Prohibition agents found a hostile welcome in New York’s Hell’s Kitchen in July 1922.
When three Federal officers entered Gentilly’s Cafe on Eighth Avenue, they first blended in with the room, talking with the proprietor and patrons before handing Tony Gentilly a summons for allegedly selling them liquor. The friendly mood vanished at once.
Patrons hissed, jeered, and followed the agents into the street, warning that Gentilly’s would be the last place in the neighborhood where they could trick anyone.
The situation worsened at a second cafe on Ninth Avenue, where bottles, glasses, fists, and a five-gallon demijohn were suddenly turned against the officers.
By the time the riot ended, one man was bleeding heavily, two others were bruised and under arrest, and Hell’s Kitchen had made clear just how unpopular Prohibition enforcement could be.
Drys Find It Hot In Hell’s Kitchen

Prohibition and its enforcement agents are not exactly popular in Hell’s Kitchen, and as a consequence of the visit of three Federal officers to that section of the city yesterday one man is in New York Hospital with several stitches in his scalp and two other prisoners in the West Thirtieth Street police station are suffering from numerous bruises and lacerations.
The trouble had its origin when Agents Peter Reager, Jack Kerrigan, and William Stafford entered Gentilly’s Cafe, at 766 Eighth Avenue, and after conversing in friendly manner with the proprietor and patrons for a time, handed Tony Gentilly a summons to appear before a United States Commissioner on a charge of selling the agents liquor.

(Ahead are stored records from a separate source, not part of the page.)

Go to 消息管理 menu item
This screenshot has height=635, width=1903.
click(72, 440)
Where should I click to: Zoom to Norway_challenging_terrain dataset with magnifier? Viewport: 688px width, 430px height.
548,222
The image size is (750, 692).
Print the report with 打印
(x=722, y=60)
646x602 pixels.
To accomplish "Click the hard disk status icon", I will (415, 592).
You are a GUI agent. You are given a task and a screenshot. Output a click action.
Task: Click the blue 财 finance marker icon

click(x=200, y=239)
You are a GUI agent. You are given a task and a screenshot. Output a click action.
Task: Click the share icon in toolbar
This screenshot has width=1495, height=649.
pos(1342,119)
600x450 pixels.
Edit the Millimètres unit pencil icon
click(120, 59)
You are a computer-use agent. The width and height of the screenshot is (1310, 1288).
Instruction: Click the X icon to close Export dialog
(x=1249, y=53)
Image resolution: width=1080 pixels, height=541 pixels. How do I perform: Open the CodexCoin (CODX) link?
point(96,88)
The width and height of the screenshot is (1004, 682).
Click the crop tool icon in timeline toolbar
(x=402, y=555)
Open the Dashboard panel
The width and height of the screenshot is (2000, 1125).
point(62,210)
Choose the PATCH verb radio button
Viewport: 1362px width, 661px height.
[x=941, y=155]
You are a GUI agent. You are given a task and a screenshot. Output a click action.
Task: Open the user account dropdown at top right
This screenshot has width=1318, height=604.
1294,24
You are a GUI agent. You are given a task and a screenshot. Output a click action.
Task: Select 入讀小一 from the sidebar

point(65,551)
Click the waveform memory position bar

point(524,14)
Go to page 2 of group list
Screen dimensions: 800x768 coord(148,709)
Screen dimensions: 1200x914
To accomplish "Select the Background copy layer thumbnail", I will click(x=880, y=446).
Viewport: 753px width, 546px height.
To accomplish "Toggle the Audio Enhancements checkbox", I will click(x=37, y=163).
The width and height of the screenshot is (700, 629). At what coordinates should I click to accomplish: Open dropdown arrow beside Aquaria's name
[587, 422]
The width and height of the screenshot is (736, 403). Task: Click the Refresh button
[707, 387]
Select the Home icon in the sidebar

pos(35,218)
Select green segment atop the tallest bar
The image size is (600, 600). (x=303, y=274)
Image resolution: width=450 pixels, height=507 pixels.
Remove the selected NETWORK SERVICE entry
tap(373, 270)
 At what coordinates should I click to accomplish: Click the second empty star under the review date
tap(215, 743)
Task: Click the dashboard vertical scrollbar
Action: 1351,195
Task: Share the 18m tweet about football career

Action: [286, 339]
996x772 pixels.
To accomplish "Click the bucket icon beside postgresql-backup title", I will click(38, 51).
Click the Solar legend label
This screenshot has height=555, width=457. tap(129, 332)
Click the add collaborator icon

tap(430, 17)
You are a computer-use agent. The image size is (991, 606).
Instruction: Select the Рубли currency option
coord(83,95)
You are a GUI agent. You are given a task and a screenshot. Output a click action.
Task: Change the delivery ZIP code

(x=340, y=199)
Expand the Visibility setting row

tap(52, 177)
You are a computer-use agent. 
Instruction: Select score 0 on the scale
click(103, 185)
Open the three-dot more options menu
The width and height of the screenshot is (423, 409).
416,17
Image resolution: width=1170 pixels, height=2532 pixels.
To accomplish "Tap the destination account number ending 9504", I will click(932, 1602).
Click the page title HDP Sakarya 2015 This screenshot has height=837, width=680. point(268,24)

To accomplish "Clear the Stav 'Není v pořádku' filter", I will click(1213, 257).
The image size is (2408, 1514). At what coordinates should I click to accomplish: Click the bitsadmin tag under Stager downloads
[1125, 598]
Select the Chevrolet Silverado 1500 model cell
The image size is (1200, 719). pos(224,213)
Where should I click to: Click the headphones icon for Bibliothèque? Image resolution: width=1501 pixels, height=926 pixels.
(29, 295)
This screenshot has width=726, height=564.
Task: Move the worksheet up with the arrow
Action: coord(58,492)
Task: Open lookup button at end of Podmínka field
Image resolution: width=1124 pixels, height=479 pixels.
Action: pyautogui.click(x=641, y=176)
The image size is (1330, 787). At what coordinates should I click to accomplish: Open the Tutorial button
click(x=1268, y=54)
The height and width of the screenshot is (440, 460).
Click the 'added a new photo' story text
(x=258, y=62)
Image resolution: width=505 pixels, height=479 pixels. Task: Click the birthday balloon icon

The crowd of patrons began to hiss and cast verbal abuses at the agents. The remark was heard, the agents said, that Gentilly’s cafe would be the last place in the Kitchen they would be able to fool.
When the Federal men retreated before the hisses and jeers from the cafe, they were followed by a small group of the patrons, led, it was alleged, by William Clark.

The agents went to Began’s Cafe at 683 Ninth Avenue, where the men who had followed them from Gentilly’s Cafe shouted their identity. As the agents started to serve a search warrant on Edward McLoughlin, proprietor, Clark, it is alleged, grabbed a five gallon earthen demijohn and hurled it at them, following up his miss with an attack with his fists.
Bartender James Callahan at the same time began directing a fusillade of bottles and glasses at the agents from behind the bar, his shots going wild, the agents said. The room was covered with broken glass.
The riot was quickly stopped when Clark was felled by a blow which burst a blood vessel in his head. His profuse bleeding frightened the crowd into subjection and an ambulance was called. Clark was taken to New York Hospital, where his wound was sewed up by physicians.
McLoughlin was charged at the West Thirtieth Street police station with violating the Volstead act by possessing liquor. Callahan was held on charges of possession and assault. Clark’s name was placed on the blotter on a charge of assault and interfering with an officer.